◆ DATA ROWS
**********
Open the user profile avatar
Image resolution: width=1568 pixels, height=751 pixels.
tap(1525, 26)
**********
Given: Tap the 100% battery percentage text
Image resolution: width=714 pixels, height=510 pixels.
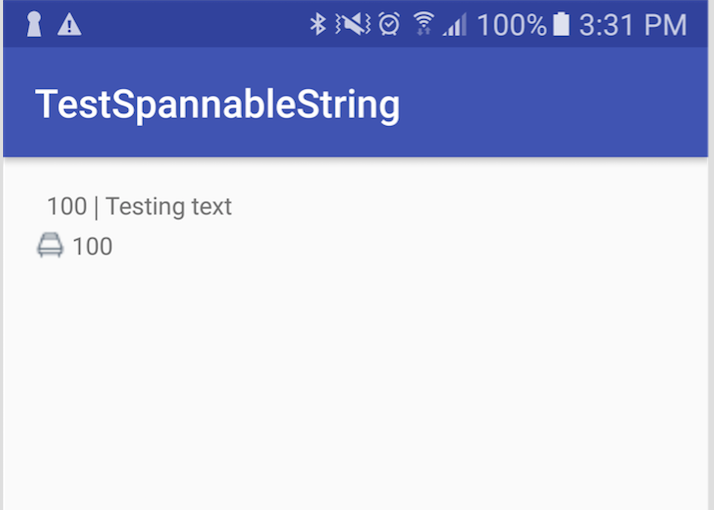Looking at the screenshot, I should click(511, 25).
**********
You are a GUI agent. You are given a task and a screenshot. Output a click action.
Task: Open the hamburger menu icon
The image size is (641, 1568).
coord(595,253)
**********
◆ TO BE DONE
Echo the lines starting at the one containing "Open the user profile avatar" and ending at the one containing "tap(1525, 26)", reproducing them precisely and including both of those lines.

◆ TASK RESULT
Open the user profile avatar
Image resolution: width=1568 pixels, height=751 pixels.
tap(1525, 26)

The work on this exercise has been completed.